Aim - Repeat the records word for word, starting at the very first line and ending with the line that contains "pos(410,315)".

Records in a dataset:
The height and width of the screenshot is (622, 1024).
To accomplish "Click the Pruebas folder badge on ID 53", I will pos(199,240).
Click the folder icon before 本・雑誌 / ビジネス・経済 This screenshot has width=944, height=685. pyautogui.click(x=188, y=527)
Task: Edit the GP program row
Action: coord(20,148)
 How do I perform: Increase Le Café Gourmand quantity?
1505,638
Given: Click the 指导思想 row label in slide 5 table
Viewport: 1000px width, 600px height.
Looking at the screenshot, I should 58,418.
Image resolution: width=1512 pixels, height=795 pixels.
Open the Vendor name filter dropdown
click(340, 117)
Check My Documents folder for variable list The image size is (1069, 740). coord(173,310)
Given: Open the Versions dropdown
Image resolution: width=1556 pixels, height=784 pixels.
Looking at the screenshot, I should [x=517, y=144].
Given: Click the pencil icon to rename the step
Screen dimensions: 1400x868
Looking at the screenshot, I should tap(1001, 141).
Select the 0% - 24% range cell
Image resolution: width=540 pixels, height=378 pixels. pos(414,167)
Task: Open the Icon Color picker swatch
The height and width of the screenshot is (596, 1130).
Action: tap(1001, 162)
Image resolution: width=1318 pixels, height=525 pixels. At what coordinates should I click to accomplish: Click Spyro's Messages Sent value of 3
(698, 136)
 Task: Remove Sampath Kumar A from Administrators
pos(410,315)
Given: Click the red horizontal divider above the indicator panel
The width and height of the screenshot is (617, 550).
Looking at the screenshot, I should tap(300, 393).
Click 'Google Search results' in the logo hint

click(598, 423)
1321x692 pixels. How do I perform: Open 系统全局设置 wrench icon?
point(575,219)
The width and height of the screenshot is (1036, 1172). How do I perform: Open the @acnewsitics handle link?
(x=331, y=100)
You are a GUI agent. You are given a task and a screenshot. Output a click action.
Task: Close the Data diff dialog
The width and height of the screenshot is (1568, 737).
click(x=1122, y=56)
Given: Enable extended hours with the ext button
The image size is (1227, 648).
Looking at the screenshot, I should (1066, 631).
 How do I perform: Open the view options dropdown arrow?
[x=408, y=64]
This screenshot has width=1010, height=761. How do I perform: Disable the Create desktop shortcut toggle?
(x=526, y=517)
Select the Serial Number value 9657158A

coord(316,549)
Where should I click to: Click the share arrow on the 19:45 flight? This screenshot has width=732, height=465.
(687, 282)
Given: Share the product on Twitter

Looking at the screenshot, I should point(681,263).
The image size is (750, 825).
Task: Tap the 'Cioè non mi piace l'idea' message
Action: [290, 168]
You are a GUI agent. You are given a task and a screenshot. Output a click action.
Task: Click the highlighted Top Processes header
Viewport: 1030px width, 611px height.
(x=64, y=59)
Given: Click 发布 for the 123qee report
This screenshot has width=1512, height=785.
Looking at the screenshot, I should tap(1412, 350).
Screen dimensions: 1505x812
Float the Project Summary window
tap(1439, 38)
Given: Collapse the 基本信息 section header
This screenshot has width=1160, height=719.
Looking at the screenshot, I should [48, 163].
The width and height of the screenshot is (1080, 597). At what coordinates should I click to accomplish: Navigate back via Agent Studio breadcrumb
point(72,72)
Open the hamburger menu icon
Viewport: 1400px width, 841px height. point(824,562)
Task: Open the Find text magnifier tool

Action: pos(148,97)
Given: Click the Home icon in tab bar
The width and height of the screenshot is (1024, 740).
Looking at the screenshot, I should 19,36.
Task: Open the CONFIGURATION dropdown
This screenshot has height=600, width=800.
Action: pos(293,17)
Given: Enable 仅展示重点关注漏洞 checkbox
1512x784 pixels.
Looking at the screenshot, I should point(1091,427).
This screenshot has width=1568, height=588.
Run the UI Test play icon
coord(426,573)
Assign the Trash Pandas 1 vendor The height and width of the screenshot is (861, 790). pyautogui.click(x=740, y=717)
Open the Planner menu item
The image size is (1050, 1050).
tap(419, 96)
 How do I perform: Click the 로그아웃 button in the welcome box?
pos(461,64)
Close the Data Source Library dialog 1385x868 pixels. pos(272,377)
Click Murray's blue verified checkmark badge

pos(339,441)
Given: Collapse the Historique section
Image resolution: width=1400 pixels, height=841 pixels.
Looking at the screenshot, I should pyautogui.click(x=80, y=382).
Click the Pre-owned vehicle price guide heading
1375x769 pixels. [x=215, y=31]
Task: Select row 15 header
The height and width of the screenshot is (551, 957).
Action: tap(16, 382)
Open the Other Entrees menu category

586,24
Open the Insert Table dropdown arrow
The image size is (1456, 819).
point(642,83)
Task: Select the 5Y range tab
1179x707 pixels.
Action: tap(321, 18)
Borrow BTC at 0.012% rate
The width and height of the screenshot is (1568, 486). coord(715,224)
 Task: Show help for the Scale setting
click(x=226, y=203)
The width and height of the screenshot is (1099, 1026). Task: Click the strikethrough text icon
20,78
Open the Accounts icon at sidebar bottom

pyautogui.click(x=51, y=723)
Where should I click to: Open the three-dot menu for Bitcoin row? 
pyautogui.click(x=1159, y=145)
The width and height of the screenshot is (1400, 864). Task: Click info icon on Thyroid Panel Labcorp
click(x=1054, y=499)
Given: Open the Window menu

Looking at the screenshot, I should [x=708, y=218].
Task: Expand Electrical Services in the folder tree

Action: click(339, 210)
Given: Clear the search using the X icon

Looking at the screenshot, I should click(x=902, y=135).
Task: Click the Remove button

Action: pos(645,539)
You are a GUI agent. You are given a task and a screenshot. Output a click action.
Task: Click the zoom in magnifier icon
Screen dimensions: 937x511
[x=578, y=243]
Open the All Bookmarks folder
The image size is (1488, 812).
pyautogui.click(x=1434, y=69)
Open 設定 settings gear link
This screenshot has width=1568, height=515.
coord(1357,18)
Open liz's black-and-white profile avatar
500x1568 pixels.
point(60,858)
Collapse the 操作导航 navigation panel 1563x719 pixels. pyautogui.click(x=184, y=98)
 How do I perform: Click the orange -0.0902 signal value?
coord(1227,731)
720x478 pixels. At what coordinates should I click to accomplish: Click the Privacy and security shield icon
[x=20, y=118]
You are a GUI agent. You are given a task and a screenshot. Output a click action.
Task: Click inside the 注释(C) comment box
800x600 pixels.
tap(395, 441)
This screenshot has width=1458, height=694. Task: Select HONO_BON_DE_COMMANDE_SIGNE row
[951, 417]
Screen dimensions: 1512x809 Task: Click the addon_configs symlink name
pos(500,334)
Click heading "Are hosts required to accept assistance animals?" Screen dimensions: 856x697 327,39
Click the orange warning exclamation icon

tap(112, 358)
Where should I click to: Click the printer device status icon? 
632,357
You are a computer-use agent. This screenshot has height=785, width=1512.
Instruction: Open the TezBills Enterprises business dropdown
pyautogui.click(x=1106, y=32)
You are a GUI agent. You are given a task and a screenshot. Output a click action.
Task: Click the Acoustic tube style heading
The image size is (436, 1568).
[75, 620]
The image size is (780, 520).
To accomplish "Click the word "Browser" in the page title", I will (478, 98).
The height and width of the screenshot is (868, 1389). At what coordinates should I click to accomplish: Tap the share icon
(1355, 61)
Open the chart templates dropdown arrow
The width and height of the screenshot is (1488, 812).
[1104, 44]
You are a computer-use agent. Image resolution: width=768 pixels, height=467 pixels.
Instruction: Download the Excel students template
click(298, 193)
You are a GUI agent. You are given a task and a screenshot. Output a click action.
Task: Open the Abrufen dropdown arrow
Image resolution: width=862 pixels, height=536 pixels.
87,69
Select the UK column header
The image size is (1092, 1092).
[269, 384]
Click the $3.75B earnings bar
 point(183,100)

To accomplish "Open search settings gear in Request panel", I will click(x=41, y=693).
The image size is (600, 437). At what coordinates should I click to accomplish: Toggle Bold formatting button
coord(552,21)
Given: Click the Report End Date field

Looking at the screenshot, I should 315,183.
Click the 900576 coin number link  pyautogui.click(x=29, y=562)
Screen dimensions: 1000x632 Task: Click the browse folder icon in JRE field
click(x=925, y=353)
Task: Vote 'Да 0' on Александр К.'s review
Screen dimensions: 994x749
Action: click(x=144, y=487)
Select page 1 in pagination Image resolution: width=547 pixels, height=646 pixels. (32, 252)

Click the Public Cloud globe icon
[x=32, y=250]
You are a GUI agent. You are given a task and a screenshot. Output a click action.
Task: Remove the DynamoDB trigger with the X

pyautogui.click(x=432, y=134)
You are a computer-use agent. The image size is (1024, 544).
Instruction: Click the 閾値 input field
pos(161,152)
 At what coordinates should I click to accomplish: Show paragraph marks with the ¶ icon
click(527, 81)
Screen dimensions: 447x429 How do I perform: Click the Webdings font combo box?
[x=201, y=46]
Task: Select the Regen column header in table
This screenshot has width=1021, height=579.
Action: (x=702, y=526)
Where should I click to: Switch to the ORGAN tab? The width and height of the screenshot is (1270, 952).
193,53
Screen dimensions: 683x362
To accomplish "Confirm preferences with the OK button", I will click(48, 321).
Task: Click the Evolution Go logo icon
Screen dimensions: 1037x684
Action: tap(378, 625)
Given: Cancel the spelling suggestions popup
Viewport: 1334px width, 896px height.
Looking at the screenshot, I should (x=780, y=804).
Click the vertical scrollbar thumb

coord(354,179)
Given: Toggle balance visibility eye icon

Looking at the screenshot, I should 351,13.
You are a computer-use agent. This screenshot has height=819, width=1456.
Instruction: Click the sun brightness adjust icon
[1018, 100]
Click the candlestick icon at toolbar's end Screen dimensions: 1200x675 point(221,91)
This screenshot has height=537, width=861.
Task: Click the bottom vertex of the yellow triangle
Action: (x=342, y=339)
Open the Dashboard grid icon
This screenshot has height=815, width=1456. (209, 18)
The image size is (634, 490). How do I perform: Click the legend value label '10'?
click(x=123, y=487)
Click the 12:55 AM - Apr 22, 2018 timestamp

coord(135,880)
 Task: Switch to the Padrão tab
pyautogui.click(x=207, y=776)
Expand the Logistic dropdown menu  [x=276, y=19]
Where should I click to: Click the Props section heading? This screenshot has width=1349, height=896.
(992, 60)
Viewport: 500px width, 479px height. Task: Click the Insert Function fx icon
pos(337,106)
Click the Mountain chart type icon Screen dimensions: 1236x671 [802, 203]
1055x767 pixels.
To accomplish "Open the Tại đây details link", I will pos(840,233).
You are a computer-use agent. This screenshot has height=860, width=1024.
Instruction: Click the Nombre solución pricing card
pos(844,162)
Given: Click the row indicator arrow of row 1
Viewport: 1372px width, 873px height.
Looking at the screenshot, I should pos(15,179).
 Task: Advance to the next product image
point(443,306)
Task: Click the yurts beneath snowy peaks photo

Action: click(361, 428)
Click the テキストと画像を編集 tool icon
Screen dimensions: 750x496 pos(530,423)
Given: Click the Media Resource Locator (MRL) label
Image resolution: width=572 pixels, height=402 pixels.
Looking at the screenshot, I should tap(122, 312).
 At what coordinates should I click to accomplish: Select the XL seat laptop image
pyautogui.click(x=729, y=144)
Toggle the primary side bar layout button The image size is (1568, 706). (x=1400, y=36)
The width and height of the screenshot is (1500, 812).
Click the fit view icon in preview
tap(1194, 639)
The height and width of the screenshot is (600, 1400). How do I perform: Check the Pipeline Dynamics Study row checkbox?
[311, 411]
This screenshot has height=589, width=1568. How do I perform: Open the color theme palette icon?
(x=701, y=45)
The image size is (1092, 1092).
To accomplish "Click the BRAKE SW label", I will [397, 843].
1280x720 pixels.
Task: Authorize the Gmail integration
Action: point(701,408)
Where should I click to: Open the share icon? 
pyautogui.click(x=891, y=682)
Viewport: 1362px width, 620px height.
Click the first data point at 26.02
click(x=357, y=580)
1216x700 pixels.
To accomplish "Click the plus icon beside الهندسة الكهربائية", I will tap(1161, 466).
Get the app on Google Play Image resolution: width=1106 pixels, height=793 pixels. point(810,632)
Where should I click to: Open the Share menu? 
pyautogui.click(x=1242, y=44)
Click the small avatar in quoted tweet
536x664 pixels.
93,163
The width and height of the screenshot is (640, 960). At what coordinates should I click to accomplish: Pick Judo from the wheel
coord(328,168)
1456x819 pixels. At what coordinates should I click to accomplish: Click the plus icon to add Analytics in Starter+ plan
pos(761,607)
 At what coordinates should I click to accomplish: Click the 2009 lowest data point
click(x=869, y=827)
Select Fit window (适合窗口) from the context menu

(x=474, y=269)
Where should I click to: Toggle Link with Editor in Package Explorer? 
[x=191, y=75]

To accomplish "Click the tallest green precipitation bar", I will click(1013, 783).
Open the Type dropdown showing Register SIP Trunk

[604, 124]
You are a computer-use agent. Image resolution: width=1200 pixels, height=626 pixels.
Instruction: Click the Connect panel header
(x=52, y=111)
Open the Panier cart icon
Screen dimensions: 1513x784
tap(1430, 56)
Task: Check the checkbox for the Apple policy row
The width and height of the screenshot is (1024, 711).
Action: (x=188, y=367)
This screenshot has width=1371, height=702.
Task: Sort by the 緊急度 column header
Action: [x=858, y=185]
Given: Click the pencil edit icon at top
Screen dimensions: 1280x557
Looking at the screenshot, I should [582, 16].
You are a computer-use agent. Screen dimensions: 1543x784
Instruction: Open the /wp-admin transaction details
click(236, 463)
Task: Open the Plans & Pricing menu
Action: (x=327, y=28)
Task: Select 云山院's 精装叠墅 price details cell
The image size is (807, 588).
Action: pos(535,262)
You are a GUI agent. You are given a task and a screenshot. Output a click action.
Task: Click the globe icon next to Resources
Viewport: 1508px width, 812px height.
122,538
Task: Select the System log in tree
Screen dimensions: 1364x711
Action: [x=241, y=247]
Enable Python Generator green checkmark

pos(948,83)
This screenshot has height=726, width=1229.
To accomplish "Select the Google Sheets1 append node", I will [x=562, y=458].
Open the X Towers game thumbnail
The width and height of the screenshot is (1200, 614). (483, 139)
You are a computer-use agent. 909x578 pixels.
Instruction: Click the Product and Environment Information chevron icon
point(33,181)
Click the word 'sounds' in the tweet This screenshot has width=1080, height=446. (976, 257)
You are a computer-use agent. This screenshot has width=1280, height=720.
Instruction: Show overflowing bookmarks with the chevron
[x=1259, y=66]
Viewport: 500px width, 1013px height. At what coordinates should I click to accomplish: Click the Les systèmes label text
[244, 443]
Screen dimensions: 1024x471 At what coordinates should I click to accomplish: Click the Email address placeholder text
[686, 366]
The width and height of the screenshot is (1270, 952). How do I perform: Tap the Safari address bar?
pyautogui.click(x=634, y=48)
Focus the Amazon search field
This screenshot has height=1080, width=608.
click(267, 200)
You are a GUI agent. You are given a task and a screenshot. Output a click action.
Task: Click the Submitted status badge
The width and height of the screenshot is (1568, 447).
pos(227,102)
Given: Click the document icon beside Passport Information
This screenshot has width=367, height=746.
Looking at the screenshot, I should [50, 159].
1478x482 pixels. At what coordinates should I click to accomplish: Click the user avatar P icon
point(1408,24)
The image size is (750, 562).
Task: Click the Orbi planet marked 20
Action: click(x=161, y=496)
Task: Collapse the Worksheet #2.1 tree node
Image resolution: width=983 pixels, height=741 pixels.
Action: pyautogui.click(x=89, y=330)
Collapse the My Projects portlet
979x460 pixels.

Task answer -
The height and width of the screenshot is (622, 1024).
To accomplish "Click the Pruebas folder badge on ID 53", I will pos(199,240).
Click the folder icon before 本・雑誌 / ビジネス・経済 This screenshot has width=944, height=685. pyautogui.click(x=188, y=527)
Task: Edit the GP program row
Action: coord(20,148)
 How do I perform: Increase Le Café Gourmand quantity?
1505,638
Given: Click the 指导思想 row label in slide 5 table
Viewport: 1000px width, 600px height.
Looking at the screenshot, I should 58,418.
Image resolution: width=1512 pixels, height=795 pixels.
Open the Vendor name filter dropdown
click(340, 117)
Check My Documents folder for variable list The image size is (1069, 740). coord(173,310)
Given: Open the Versions dropdown
Image resolution: width=1556 pixels, height=784 pixels.
Looking at the screenshot, I should [x=517, y=144].
Given: Click the pencil icon to rename the step
Screen dimensions: 1400x868
Looking at the screenshot, I should tap(1001, 141).
Select the 0% - 24% range cell
Image resolution: width=540 pixels, height=378 pixels. pos(414,167)
Task: Open the Icon Color picker swatch
The height and width of the screenshot is (596, 1130).
Action: tap(1001, 162)
Image resolution: width=1318 pixels, height=525 pixels. At what coordinates should I click to accomplish: Click Spyro's Messages Sent value of 3
(698, 136)
 Task: Remove Sampath Kumar A from Administrators
pos(410,315)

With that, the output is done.